Ophthalmologists, dermatologists, gastroenterologists could and should refer patients with signs of dyslipidemia to cardiologists. It is important that the patients themselves know which changes should be responded to immediately.

Genetic tests to identify mutations that increase the risk of cancer are more in demand. The most famous are the genetic markers of breast cancer BRCA1 and BRCA2. In world practice, it is also not customary to do them all in a row.

"BRCA testing is recommended primarily for patients with a personal and family history indicating a high probability of developing a BRCA gene mutation, and for patients with already established breast cancer who require chemotherapy," says Olga Vul, head of the department, oncologist of antitumor drug therapy at Meditsina JSC (Academician Roitberg Clinic). Genetic testing against the background of an already established disease is necessary for the choice of therapy.

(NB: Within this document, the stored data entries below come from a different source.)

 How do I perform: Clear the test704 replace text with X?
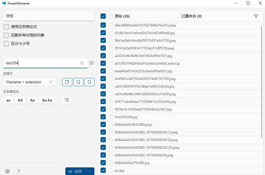coord(82,63)
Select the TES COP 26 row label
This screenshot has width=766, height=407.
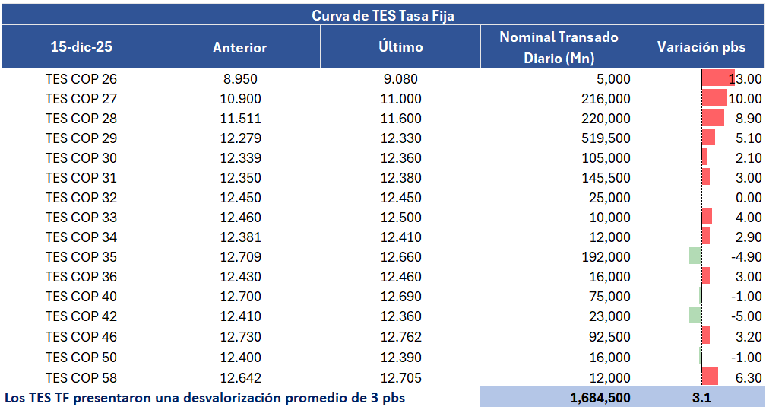click(81, 78)
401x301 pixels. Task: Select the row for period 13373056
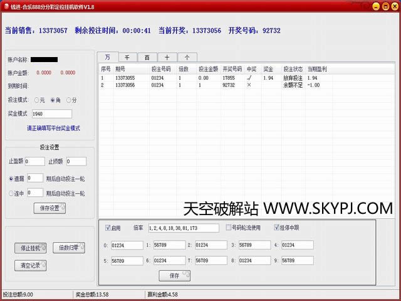188,85
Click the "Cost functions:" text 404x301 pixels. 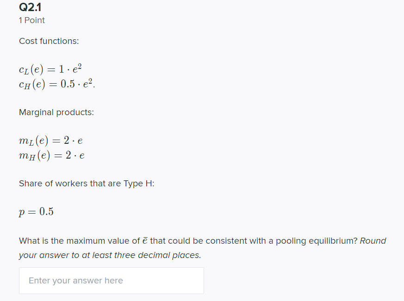49,41

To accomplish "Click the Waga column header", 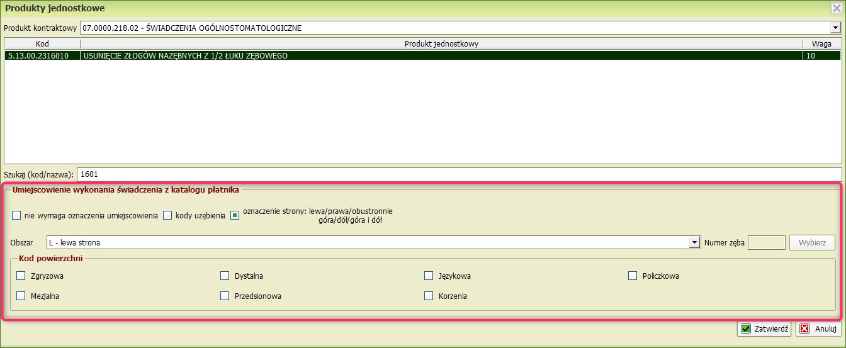I will click(x=821, y=44).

"Cancer cells need certain molecules to survive, multiply and spread. These molecules are usually activated by genes and give cells a signal for uncontrolled division. Having identified the mutation, we can identify a target for attack and prescribe targeted therapy — a drug that specifically acts on this "signal" molecule, but does not damage other cells," explains Gelena Gens, MD, chief oncologist of the K+31 clinic network, head of the Oncology Clinic, Personalized Treatment and Prevention of Cancer. "Currently, medicine uses two types of targeted drugs to stop the growth of tumors: small molecules and monoclonal antibodies." Targeted therapy for genetic mutations can also be successfully applied in cardiology. Statins are almost always prescribed to achieve cholesterol targets in the blood. But with hereditary forms of dyslipidemia, they may not have any effect at all or even cause deterioration. If atherosclerosis is associated with mutations in the PCSK9 gene, then monoclonal antibodies to PCSK9 are used. This helps prevent heart attacks and strokes in people who would have been doomed 10 years ago.

"These drugs make it possible to achieve target cholesterol levels in patients with a very high risk of complications of coronary heart disease in familial forms of dyslipidemia. When such drug therapy does not have an effect, apheresis technologies are used — direct extraction of cholesterol from the blood," says Professor Konovalov.

Despite the complexity of technologies and the scale of intervention, such measures relate specifically to preventive medicine, since they prevent diseases leading to disability and death.